Revista de CINEMA – A partir dos editais já finalizados, é possível apontar o que o Brasil está querendo mostrar nas telas?
Roberto Lima – Ainda estamos apurando esses números, mas, até o final de novembro, em editais que já foram concluídos, tivemos 192 projetos contemplados. Se excetuarmos os projetos de São Paulo e Rio, são 112, a saber: 41 longas, 41 obras seriadas, quatro telefilmes e 26 obras entre curtas e médias. Quando todos os editais estiverem concluídos, estão previstos cerca de 300 projetos nos mais diversos formatos. Os temas são variadíssimos, e acho que o certo é dizer que o Brasil está querendo mostrar toda sua diversidade nas múltiplas telas.
Revista de CINEMA – Parte do Brasil de Todas as Telas é dedicada à capacitação de mão de obra para o setor, o que se daria via Pronatec Audiovisual. A abertura dos cursos foi anunciada com pompa, mas não se ouviu falar da efetiva execução deles nem do destino de seus alunos ou mesmo da abertura de novas turmas. Em que pé ele está?
Roberto Lima – Realmente tivemos dificuldades operacionais com a execução por meio do Pronatec, cuja gestão não cabe à Ancine diretamente. Os cursos para o audiovisual concorrem com toda a gama de cursos profissionalizantes que existem para os mais diversos setores produtivos e, nesse momento, está sendo difícil encontrar instituições que se interessem em ministrar nossos cursos ou que tenham condições técnicas mínimas para isso, mas estamos conversando com várias.
Revista de CINEMA – Que ações estão previstas visando a distribuição dos conteúdos regionais produzidos no primeiro ano?
Roberto Lima – Vamos permitir projetos de distribuição nesses novos editais, que tendem a se concentrar naquelas obras selecionadas para produção na primeira edição da suplementação. Sabemos que esse é um grande gargalo e buscamos estimular o surgimento de empresas distribuidoras nas diversas regiões do país. Acredito que a expansão do parque exibidor para fora dos grandes centros vai ajudar a criar essa viabilidade.
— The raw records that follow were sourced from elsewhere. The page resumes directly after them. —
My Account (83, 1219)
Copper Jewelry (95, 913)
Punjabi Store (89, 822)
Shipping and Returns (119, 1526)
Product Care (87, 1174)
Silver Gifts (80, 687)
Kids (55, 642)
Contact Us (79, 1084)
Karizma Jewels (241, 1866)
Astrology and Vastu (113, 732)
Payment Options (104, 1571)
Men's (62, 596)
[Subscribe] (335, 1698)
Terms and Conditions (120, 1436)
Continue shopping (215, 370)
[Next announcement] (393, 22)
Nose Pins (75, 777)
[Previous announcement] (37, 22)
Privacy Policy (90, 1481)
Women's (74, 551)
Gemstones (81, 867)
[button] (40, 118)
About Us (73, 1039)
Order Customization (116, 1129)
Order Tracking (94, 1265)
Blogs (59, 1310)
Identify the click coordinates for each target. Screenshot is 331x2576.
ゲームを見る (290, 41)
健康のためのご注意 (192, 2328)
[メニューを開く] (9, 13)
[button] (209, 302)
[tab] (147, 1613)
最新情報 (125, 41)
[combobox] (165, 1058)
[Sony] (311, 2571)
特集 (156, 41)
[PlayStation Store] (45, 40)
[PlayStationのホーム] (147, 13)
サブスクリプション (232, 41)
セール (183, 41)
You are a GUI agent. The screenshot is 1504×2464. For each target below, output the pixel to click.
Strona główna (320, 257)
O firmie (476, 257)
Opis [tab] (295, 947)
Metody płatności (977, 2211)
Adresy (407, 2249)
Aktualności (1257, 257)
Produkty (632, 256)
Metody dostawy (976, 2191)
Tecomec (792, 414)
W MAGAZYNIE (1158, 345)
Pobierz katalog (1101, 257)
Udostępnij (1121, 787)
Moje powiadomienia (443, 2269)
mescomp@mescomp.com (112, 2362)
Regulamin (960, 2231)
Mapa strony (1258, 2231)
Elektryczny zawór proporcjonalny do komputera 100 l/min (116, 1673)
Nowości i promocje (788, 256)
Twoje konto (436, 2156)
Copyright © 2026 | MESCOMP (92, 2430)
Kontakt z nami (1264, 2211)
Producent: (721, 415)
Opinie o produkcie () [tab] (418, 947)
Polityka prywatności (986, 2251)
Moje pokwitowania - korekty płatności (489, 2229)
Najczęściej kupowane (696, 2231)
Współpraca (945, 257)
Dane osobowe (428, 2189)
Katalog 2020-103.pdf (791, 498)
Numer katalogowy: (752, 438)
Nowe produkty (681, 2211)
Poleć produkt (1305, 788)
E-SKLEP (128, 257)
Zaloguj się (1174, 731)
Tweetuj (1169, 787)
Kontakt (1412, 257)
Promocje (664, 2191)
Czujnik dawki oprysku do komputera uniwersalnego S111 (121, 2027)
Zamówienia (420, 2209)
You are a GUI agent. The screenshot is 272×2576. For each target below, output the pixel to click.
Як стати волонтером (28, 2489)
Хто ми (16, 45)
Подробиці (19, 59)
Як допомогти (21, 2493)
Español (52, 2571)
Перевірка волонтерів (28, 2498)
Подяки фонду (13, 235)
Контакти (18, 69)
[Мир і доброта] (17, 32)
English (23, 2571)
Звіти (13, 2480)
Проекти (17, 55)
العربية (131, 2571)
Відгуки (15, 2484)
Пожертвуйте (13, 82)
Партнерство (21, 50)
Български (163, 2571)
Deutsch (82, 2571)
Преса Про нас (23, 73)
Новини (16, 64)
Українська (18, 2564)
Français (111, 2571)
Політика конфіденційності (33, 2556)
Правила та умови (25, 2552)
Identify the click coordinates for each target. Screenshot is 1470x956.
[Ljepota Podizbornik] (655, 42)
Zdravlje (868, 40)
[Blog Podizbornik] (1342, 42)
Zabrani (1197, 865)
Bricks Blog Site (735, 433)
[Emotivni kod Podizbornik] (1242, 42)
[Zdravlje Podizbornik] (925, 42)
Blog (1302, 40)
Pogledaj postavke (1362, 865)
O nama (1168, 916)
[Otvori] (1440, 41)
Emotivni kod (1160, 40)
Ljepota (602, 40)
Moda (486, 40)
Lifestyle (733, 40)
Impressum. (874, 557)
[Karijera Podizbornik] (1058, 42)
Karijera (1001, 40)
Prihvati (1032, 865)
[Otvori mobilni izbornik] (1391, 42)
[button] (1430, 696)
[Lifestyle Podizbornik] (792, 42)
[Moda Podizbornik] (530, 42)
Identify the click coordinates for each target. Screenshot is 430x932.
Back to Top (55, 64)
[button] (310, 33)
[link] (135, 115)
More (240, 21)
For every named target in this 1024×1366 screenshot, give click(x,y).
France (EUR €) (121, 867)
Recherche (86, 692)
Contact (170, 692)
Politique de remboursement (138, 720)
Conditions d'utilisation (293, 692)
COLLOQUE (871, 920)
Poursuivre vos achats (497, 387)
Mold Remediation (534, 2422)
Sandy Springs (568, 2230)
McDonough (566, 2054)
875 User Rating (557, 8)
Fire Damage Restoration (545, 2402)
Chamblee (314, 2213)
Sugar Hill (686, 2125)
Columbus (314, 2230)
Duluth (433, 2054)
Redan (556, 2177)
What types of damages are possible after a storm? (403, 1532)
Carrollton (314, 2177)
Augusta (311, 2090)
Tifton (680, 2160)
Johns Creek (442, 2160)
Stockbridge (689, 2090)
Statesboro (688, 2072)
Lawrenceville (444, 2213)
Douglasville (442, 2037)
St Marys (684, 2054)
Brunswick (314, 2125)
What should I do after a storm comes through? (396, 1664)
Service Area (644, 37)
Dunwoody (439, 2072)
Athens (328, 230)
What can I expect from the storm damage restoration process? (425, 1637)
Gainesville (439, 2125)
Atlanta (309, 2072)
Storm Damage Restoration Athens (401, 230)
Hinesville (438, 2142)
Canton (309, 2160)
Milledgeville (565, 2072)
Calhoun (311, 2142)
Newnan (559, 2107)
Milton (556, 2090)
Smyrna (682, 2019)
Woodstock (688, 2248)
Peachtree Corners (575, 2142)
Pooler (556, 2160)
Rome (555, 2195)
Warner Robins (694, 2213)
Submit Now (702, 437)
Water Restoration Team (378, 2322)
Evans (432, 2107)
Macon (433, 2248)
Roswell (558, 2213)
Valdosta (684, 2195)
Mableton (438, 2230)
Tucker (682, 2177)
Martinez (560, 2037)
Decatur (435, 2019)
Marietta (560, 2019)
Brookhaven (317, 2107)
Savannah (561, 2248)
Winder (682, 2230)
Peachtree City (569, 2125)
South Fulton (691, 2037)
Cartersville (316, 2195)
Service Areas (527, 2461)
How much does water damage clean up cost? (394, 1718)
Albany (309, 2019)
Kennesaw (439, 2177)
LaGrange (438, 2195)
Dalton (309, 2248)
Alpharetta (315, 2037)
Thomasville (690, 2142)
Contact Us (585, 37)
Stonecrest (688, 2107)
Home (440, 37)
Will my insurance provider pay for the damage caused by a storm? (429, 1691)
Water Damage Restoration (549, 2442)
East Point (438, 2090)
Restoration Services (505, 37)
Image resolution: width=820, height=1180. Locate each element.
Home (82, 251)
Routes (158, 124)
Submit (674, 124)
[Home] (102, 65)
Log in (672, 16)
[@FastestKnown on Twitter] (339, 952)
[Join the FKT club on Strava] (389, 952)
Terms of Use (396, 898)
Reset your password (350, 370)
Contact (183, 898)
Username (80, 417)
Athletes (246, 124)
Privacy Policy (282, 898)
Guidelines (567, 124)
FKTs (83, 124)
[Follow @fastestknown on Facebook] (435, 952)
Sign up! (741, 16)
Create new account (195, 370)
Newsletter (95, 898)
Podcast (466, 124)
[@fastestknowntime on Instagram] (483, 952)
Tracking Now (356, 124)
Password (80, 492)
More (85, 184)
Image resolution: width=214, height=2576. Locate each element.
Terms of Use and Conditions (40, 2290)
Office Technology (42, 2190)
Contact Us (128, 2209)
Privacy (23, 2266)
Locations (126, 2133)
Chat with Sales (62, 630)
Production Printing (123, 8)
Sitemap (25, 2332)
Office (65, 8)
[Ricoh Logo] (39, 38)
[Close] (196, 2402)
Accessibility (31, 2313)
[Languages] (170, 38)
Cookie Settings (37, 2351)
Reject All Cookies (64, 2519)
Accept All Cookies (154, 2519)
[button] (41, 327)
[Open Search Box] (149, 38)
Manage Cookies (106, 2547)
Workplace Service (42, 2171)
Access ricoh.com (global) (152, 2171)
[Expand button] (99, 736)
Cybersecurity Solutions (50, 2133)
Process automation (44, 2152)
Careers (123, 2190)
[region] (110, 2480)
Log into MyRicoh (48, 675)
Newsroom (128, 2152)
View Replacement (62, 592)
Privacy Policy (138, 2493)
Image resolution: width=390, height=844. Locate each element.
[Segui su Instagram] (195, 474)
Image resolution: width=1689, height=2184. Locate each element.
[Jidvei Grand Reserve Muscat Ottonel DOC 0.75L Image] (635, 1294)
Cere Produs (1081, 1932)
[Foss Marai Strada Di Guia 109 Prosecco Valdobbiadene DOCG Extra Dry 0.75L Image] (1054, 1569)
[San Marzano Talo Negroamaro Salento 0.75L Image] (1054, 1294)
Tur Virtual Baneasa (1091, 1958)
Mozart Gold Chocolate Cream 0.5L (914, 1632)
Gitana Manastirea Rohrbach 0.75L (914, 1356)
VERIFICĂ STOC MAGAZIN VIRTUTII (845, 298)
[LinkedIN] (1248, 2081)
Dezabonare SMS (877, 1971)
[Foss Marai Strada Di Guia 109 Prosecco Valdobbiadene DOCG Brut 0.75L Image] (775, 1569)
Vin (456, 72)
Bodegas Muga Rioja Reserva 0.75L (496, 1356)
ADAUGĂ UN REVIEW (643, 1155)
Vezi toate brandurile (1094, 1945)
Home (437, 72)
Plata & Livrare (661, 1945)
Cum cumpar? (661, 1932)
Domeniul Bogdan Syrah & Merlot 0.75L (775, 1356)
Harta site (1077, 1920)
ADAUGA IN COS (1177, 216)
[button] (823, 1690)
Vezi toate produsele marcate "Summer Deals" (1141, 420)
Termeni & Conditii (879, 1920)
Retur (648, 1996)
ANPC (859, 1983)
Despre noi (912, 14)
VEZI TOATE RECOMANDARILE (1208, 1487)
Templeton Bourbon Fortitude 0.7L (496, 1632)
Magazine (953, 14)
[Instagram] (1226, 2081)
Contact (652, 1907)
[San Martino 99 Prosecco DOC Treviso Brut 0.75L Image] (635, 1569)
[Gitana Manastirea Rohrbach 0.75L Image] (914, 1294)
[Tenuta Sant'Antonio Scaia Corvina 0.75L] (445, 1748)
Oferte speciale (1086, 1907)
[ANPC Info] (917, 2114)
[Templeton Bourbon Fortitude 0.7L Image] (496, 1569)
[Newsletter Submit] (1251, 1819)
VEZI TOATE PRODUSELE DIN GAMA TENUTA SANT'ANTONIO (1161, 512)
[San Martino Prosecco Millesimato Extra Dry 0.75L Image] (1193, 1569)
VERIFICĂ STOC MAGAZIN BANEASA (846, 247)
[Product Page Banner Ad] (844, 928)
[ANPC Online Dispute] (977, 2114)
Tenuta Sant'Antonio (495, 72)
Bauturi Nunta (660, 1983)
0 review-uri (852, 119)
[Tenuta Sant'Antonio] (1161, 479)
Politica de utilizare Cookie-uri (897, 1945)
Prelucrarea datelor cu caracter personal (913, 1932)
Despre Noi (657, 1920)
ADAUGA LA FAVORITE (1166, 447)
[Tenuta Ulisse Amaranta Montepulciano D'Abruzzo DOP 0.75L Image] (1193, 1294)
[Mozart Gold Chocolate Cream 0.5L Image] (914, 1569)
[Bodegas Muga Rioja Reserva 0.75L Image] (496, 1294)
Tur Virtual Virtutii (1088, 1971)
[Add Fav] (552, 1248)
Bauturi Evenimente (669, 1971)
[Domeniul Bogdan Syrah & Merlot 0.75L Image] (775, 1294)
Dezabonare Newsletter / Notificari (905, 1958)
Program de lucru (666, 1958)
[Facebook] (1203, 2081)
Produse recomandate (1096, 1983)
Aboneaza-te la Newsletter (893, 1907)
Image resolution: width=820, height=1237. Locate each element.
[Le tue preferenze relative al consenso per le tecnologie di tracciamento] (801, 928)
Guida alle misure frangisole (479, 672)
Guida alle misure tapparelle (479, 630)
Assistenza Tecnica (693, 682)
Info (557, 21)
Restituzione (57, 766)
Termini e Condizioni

Uma possibilidade a ser explorada é buscar aproximar esses conteúdos das programadoras de TV paga. Acho que, além do evidente ganho cultural, há efetivas oportunidades de negócio nesse manancial de novos discursos que virão.
Revista de CINEMA – Em que pé está o projeto de Lei 256/2001, que estabeleceria cota de 10% da programação das TVs abertas para a produção regional independente? A Ancine tem interesse na aprovação dele ou entende que é mais interessante buscar outras vias para a regionalização?
Roberto Lima – Esse projeto, da deputada Jandira Feghali (PCdoB-RJ), buscava regulamentar o inciso III do artigo 221 da Constituição de 1988, que trata da regionalização da programação artística, cultural e jornalística das emissoras de rádio e TV. O projeto foi aprovado na Câmara, em 2013, e arquivado no Senado, em março de 2015. Na sequência, a deputada apresentou outro projeto de lei, de número 1441/2015, sobre o mesmo tema, que atualmente tramita na Comissão de Cultura da Câmara.
A Ancine tem interesse no assunto. Acredito que cotas na TV aberta seriam importantíssimas para desenvolver o setor nacionalmente, ampliar a diversidade de conteúdos e democratizar o acesso da população aos diversos tipos de discurso e de narrativas sobre o Brasil, mas a radiodifusão não está no escopo regulatório da agência.
De toda maneira, parece claro que o modelo verticalizado da TV aberta não condiz mais com a realidade do país. Hoje, existem tanto as condições tecnológicas quanto a capacidade de produção para dar um salto em outra direção. Acredito que as radiodifusoras terão de mudar seu modelo de negócio por uma imposição da realidade, ou vão acabar perdendo terreno para outras telas. Como eu disse, a desconcentração e a regionalização são demandas da sociedade brasileira. São irreversíveis. Quem não tiver capacidade de se adequar a essa realidade vai perder o bonde da história.